**Task description**
Repeat the listing below exactly from the line with "Instruction: Click the PPG column header" through its last line. Skip every picture.

**Data supplied**
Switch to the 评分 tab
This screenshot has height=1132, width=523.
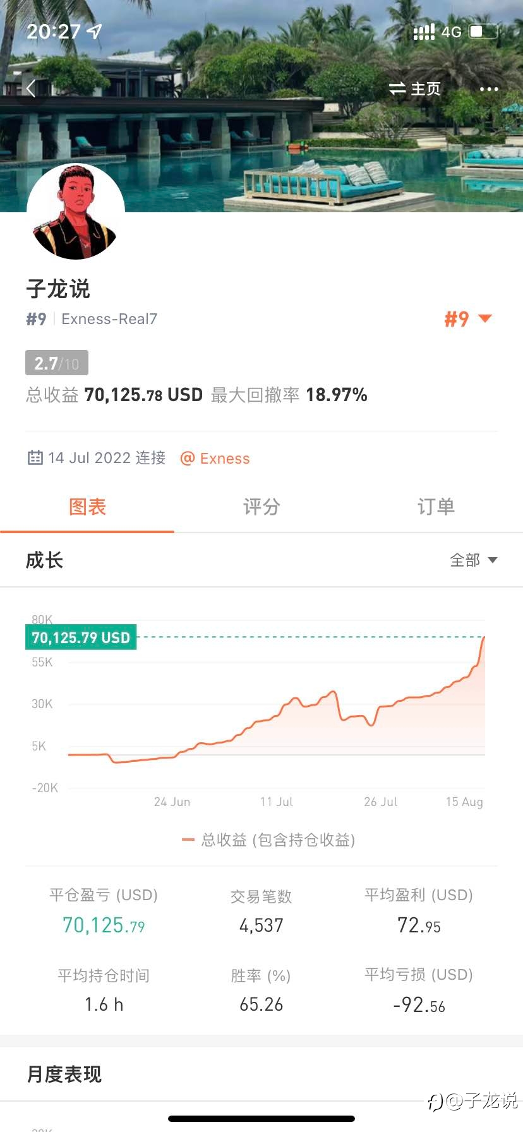pyautogui.click(x=262, y=507)
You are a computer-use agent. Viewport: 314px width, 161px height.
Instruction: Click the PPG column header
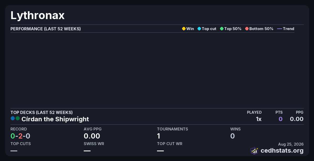300,112
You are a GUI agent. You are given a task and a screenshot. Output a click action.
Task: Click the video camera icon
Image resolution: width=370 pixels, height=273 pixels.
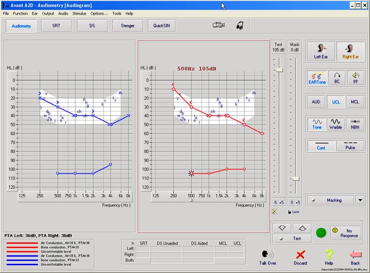(x=219, y=26)
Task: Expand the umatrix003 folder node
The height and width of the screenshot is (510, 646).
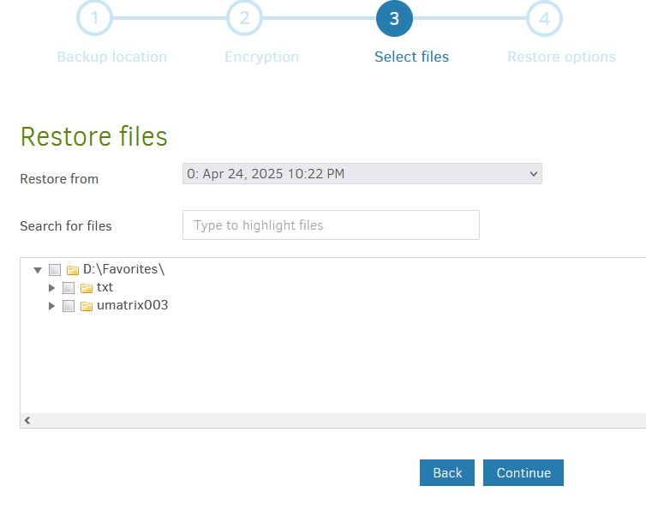Action: [x=51, y=306]
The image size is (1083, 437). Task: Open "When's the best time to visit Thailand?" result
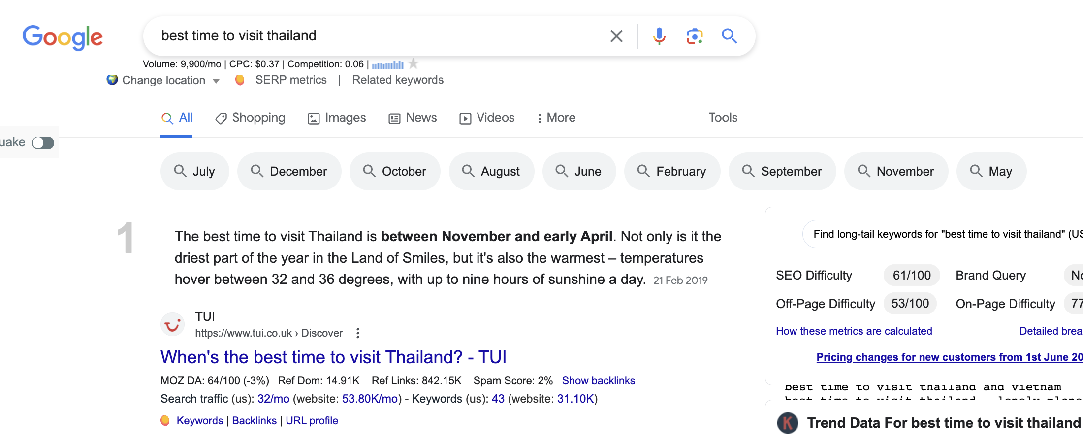(x=333, y=357)
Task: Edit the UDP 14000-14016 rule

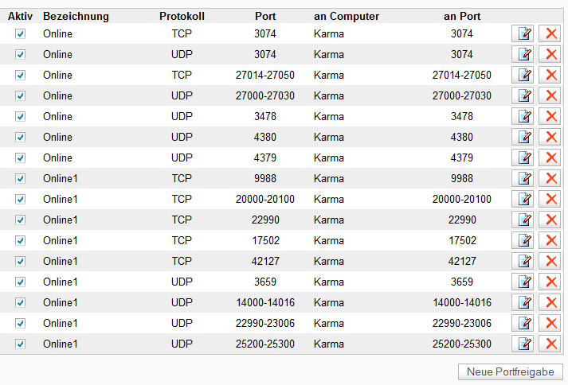Action: (523, 302)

**Exercise solution**
Instruction: Click the PPG column header
300,112
You are a GUI agent. You are given a task and a screenshot. Output a click action.
Task: Click the video camera icon
Image resolution: width=370 pixels, height=273 pixels.
(x=219, y=26)
Task: Expand the umatrix003 folder node
The height and width of the screenshot is (510, 646).
Action: [x=51, y=306]
The image size is (1083, 437). Task: Open "When's the best time to visit Thailand?" result
(x=333, y=357)
Task: Edit the UDP 14000-14016 rule

Action: (523, 302)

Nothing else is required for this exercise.